3.3. Primary cilia and ciliary signaling pathways in Parkinson’s disease

Parkinson’s disease (PD) is a neurodegenerative disease characterized by slowness of movement, loss of muscle and balance (Kim et al., 2018). The pathological hallmarks of PD include the loss of dopamine neurons in the substantia nigra (Ferrer et al., 2011). In the 6-Hydroxydopamine-induced hemiparkinsonian rat model, Miyoshi et al. demonstrated the increased length of primary cilia in striatal neurons on the ipsilateral (operated) compared with the contralateral (not operated) sides of the dorsolateral quarter (Miyoshi et al., 2014). Interestingly, bromocriptine administration was able to abrogate the elongation of striatal neuronal cilia in lesioned sides of hemiparkinsonian rats (Miyoshi et al., 2014), suggesting primary cilia could be a target for the treatment of PD.

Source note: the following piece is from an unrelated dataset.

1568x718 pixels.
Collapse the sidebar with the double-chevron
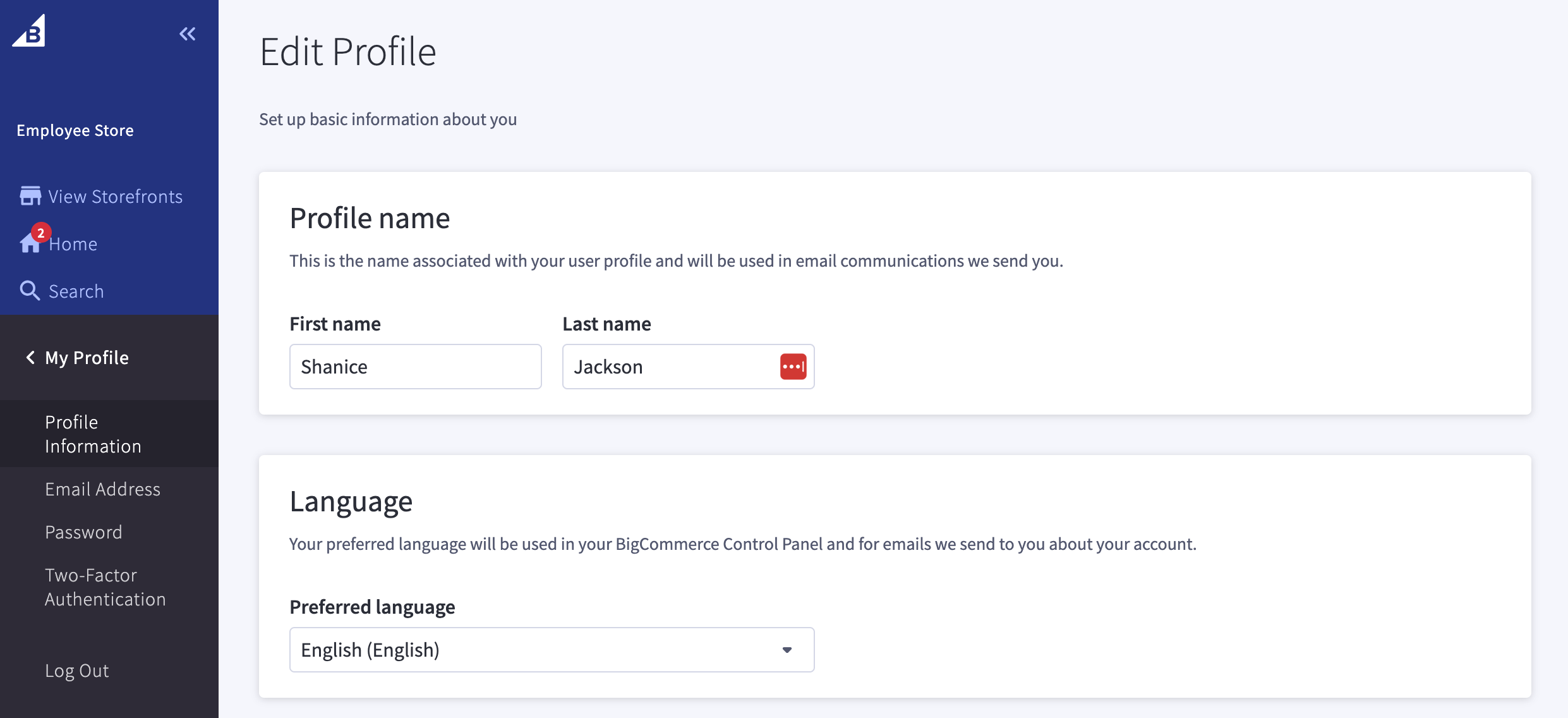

Recent findings in the 1-methyl-4-phenyl-1,2,3,6-tetrahydropyridine (MPTP)-induced mouse model of PD demonstrated enhanced primary ciliogenesis in dopamine neurons (Bae et al., 2019). Motor function assessment, using the rotarod performance test, demonstrated that the average time spent on a rod was significantly reduced in MPTP-treated mice compared with saline-injected mice. Interestingly, the depletion of primary cilia in dopamine neurons led to severe motor dysfunction in MPTP-administered mice (Bae et al., 2019). These results thus suggest that primary cilia play a protective role against MPTP-induced dopamine motor disability (Bae et al., 2019).

Leucine-rich repeat kinase 2 (LRRK2) is a protein kinase that phosphorylates a subset of Rab GTPases, including Rab8, Rab10, and Rab12 (Steger et al., 2017). Mutations in LRRK2 are one of the common genetic causes of late-onset, autosomal-dominant familial PD (Nguyen et al., 2020). Affinity enrichment mass spectrometry (AE-MS) results suggest that the primary ciliogenesis regulators, RILPL-1 and -2, can interact with phosphorylated Rab8, Rab10, and Rab12 (Steger et al., 2017). Strikingly, both the number of ciliated cells and length of primary cilia were significantly decreased in LRRK2-R1441G knock-in mouse embryonic fibroblasts (MEFs), which harbor increased kinase activity, compared with LRRK2 inhibitor MLi-2 treated cells (Steger et al., 2017). Importantly, the number of ciliated choline acetyltransferase (ChAT)-positive cholinergic neurons was significantly decreased in the striatum of R1441C mice – a valid preclinical model for PD compared with wild type (Dhekne et al., 2018). Altogether, the lack of dopaminergic signaling in striatal neurons of PD patients could be caused by LRRK2-mediated protein trafficking alterations in primary cilia (Dhekne et al., 2018; Miyoshi et al., 2014; Steger et al., 2017).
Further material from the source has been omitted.